Until recently, finding a tumor’s genomic links has been hard due to the limited information on pediatric cancer. Now, CAVATICA users can cross-reference and find connections between multiple rare illnesses and cancers. “Kids don’t get cancer because they smoke or out in the sun. Pediatric cancer occurs in the context of development. And kids with other birth defects and rare diseases have greater risks for cancer and vice versa,” says Resnick. “There is an emergent need for integrative efforts on behalf of kids with illnesses… For our population, the more data made available in real time, the better the chance of finding a discovery.”
Compute credits and public collaborative projects are available through commercial partners, academic sponsorships, and philanthropic and grant support from patients, families, and foundations. However, investigators can process data independently and pay for their own computational time. “We hope that it is used for the benefit of the community and its children,” says Dr. Resnick.
Dragon Masters
But storing, analyzing, and sharing data in real time is a financial and time-consuming commitment. Enter Dragon Master Foundation. Amanda Haddock, Dragon Master Foundation president and co-founder, launched the non-profit in 2013 to encourage researchers to identify patterns through genomic sequencing and to discover new therapies through big data and open data access. She initially contacted several cancer researchers globally who rejected her concepts and criticized her vision. “You couldn’t find out how patients did. With genomic data, you can see why patients do well,” says Haddock.
Then she approached CBTTC. “CBTTC wanted to share their data and work with data beyond brain cancer and kids. We all have the same, very large vision of what can happen with cancer data.” Dragon Master’s $300,000 donation will fund sequencing for 200 children, computational time, and cloud storage on Amazon Web Services.
“We don’t know where the answers are going to come from,” says Haddock. “If we limit access to the data, we limit where the answers will come from as well. What if the person who can discover this lives in a small town without access to a large academic facility?”

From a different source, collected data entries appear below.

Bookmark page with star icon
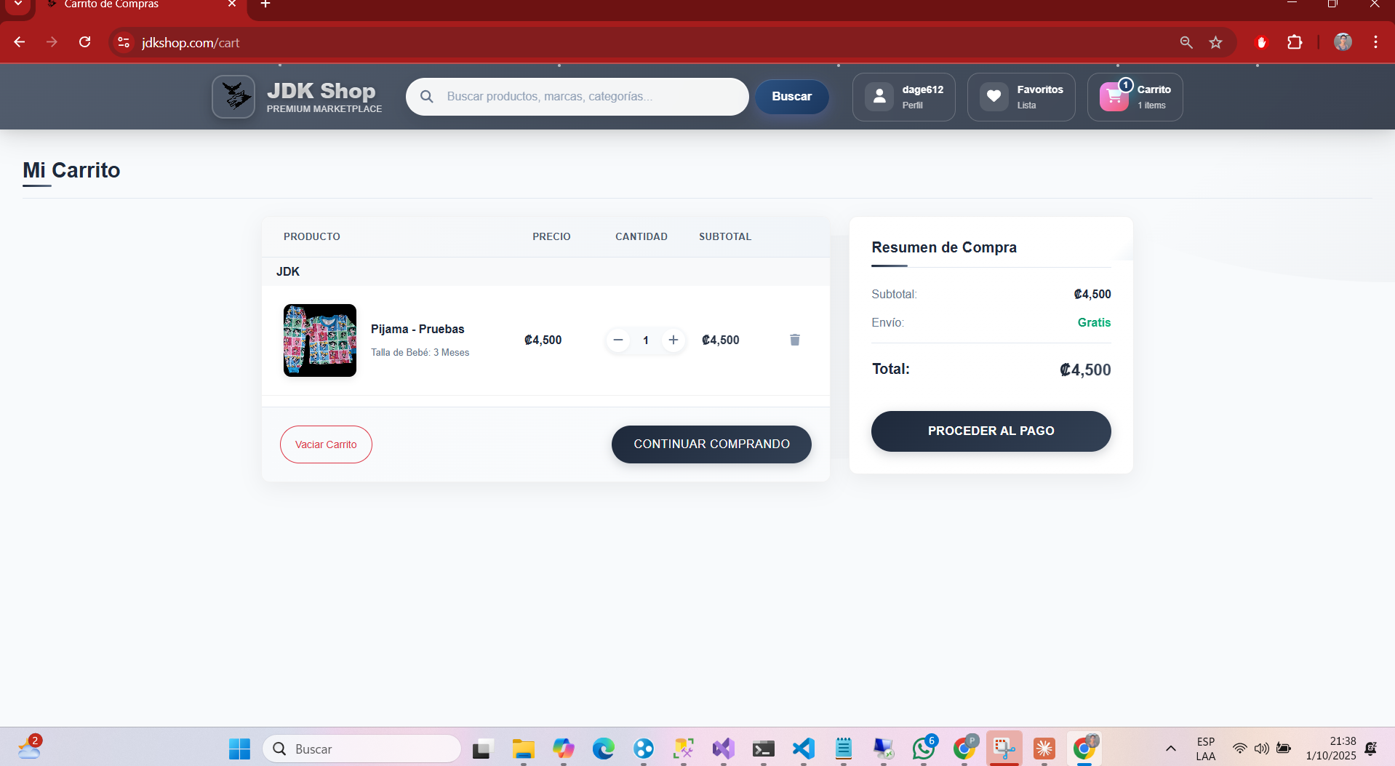 coord(1215,42)
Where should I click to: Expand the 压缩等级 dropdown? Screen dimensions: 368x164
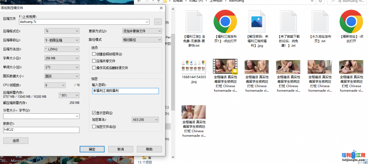click(62, 40)
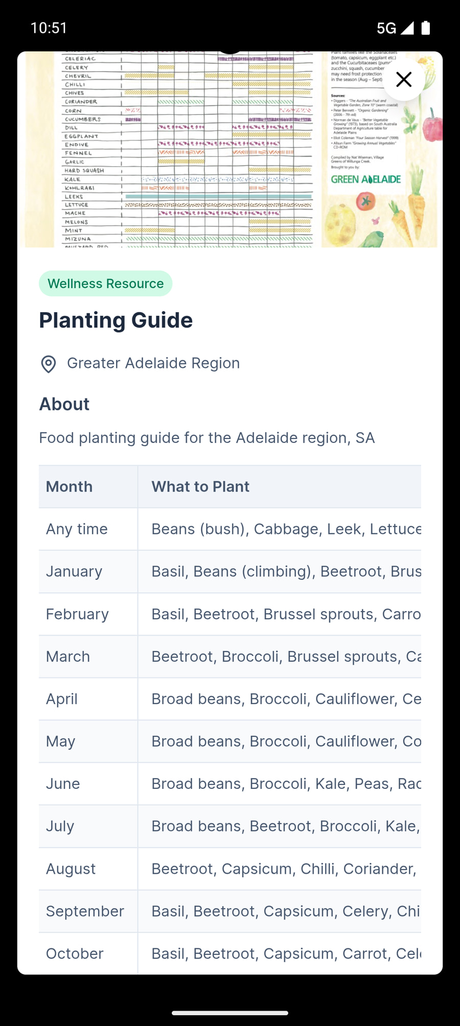
Task: Select the March month cell
Action: [68, 657]
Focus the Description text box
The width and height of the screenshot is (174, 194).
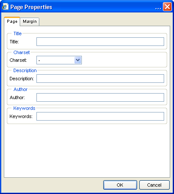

Haddock’s son, David, died from glioblastoma multiforme in 2012 at age 18, prompting Haddock and her husband to start Dragon Master Foundation to change the way research is conducted. “No one wanted to build [data-sharing platforms] that everyone could use; it was too hard or cost too much money,” Haddock says. “I didn’t want to be part of the generation that didn’t cure cancer because it was inconvenient. I couldn’t sleep at night knowing that this could be the answer and we weren’t doing it. We were uniquely able to understand some of the research, the IT capabilities, and then translate it back to people. We thought we’d give it a shot and see if we could make a difference. “
Dragon Master Foundation has a two-year commitment to this trial. After that, it will focus again on infrastructure and grassroots fundraising, and Haddock will search for another clinical trial “as brave and bold” as the DIPG trial to fund.
Haddock believes there needs to be a change in how research is conducted. “There's a paradigm shift that needs to happen; we’ve been doing the same thing for decades,” she says. “We need to open up data and look at the bigger picture.”
Resnick agrees. “Genomic data is extremely complicated. Currently no one comes up with the same set of analyzed results. We need multiple people to analyze the same data with their own workflows and using multiple data sets to empower discoveries. This is a tremendous opportunity for the scientific community to cross-reference and intersect ideas. We want researchers for melanoma to be able to access data on childhood brain cancer and for childhood cancers to inform discoveries in adult cancers. We want to support the collaborative discovery effort of researchers coming together irrespective of geography or specialty.”